• _Selected extract_:
◆ ◆ ◆ ◆

Long Riders: Jam Band Circuit As Business Model

Written by Eric Olsen
Published August 07, 2004

Although one of the biggest players is leaving the scene, the jam band model of steady touring, long and varied shows, and encouraging fan community is now a viable alternative to the label-dependent radio and CDs model that has become a victim of the changing market of media consolidation, file sharing, and vast entertainment options for consumers.

Bela Fleck is one of the jam band model success stories:

    One week in July, Béla Fleck performed with his band, the Flecktones, at three zoos in the Pacific Northwest. By Saturday, he had moved to Deer Valley to sit in with the Utah symphony. Then he was off to Interlochen, Mich., to start the Midwest leg of the tour. He'll play this weekend in Ohio and West Virginia.

    Summer touring season is the working musicians' version of retail's holiday shopping season: a chance to reap bigger dollars from more people in a compressed period, before students return to school.

    A look at banjo master Fleck and how he runs his business in the digital age shows how drastically the industry has changed. A new CD release gets attention, but with many young customers bypassing CD purchases for free pirated songs on the Internet, touring pays the bills. Fleck says concerts reflect 70% of the band's income, records 20% and merchandising 10%.

◆ ◆ ◆ ◆

• _Entries supplied_:
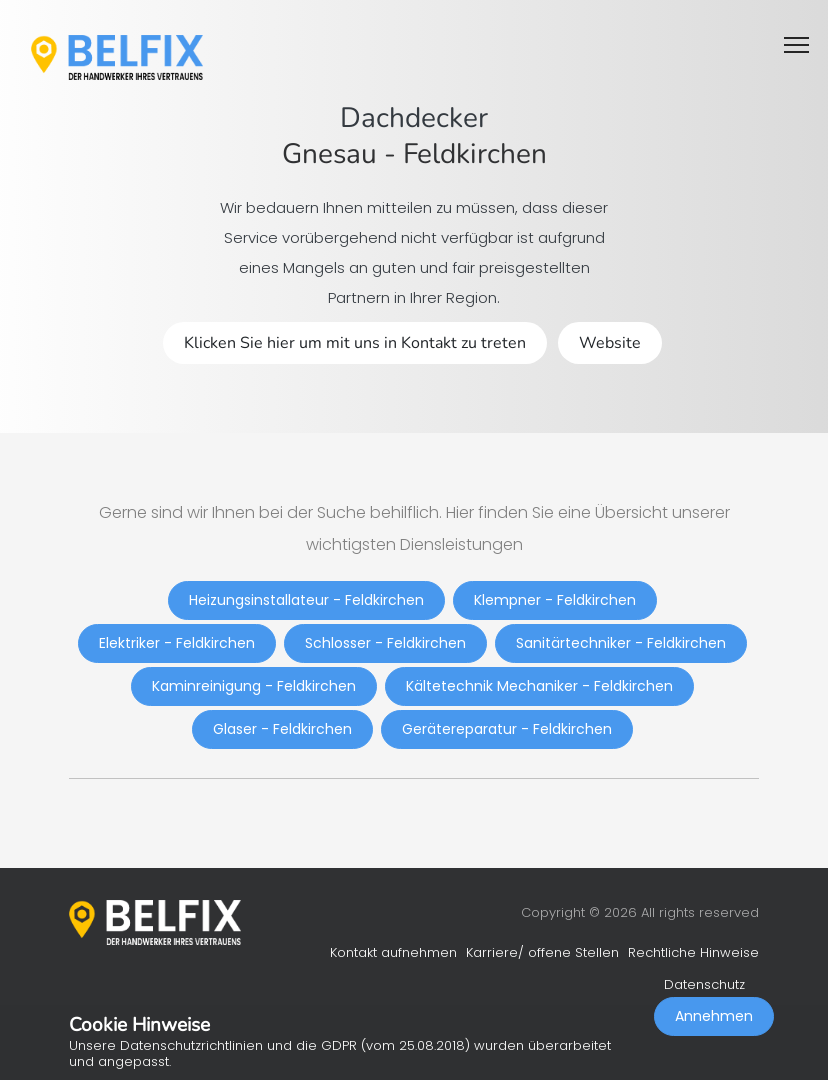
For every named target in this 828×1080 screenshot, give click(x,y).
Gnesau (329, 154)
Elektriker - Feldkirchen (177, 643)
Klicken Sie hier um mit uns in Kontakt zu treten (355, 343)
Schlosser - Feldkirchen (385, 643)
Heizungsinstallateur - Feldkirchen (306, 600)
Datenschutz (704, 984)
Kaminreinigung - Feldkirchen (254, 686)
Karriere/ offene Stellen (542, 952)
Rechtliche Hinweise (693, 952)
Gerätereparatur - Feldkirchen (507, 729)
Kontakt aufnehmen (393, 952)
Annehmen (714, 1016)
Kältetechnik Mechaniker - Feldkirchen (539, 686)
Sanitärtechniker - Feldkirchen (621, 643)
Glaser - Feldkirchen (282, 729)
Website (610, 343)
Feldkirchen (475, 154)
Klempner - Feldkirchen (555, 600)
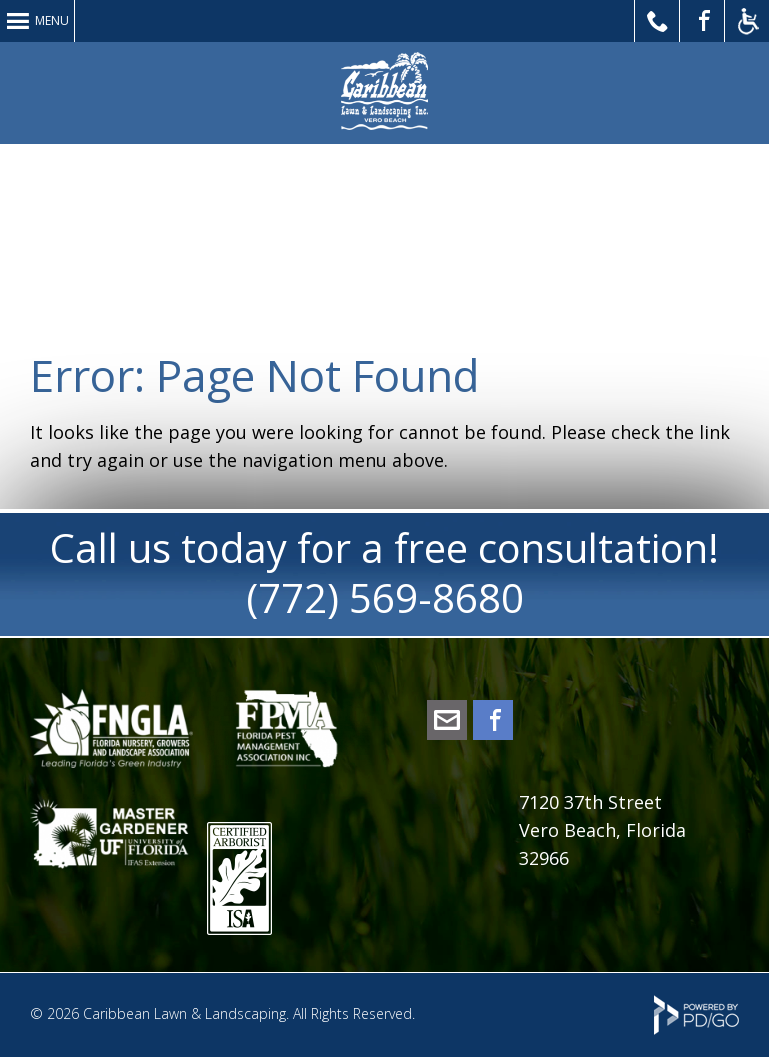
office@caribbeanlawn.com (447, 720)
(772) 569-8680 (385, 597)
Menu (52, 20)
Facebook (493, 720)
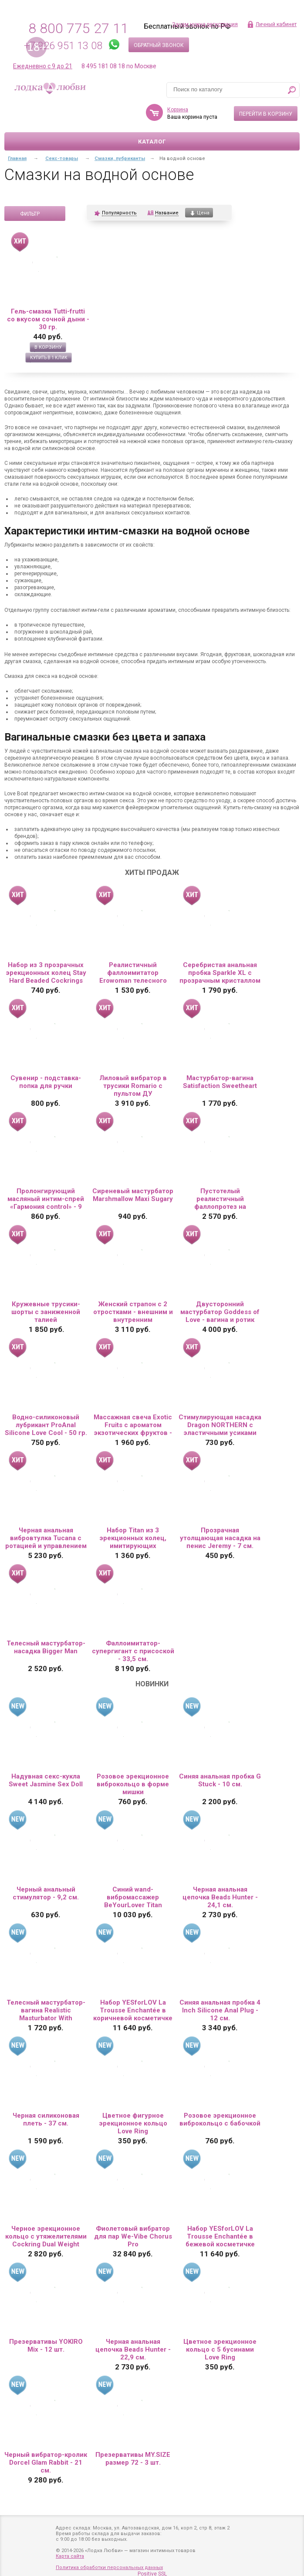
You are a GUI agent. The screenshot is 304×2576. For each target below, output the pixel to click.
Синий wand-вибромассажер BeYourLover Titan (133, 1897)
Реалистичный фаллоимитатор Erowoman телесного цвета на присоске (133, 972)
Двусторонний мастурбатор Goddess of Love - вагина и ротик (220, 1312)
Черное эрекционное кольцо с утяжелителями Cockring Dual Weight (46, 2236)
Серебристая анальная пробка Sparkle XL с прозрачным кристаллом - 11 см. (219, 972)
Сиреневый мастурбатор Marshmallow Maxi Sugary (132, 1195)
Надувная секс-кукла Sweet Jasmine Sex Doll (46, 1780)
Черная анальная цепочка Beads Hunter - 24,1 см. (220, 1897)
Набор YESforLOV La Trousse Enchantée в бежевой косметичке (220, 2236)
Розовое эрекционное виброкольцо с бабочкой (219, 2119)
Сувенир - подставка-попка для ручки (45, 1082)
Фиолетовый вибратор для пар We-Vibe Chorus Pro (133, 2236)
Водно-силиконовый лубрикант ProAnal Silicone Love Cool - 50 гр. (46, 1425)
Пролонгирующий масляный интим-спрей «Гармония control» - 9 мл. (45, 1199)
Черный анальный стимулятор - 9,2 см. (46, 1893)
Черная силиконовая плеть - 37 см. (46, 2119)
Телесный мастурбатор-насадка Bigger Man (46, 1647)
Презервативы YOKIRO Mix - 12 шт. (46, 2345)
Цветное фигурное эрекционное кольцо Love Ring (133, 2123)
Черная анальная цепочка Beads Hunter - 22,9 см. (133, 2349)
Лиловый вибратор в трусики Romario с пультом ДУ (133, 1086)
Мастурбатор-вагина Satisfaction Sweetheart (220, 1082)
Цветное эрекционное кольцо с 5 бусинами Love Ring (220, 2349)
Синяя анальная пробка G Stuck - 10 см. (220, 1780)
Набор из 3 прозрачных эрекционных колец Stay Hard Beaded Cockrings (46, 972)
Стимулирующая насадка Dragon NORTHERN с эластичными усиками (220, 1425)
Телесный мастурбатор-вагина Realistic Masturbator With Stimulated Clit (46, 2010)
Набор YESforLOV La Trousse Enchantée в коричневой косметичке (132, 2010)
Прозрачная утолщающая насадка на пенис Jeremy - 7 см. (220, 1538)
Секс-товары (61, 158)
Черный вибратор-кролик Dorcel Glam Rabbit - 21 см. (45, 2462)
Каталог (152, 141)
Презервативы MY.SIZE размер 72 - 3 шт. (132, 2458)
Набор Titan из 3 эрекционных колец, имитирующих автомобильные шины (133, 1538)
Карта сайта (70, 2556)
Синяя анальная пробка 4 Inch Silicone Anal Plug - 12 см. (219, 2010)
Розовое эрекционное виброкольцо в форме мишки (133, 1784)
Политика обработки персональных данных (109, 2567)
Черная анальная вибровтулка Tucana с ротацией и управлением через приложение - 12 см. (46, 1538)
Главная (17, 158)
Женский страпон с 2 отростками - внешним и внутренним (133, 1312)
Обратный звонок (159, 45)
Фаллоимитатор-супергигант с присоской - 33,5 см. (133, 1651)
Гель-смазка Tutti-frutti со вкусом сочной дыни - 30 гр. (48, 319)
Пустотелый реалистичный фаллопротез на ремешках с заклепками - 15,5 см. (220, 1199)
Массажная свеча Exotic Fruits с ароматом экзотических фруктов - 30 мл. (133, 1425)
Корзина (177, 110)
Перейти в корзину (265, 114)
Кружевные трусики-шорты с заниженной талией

◆ ◆ ◆ ◆

• _Set exercise_:
According to the jam band article, why does touring rather than a new CD pay the bills for Béla Fleck? Answer in one to three sentences.

• _The result_:
A new CD release gets attention, but many young customers skip buying CDs and get free pirated songs on the Internet instead. So touring pays the bills, and concerts account for 70% of the band's income, compared with 20% from records and 10% from merchandising.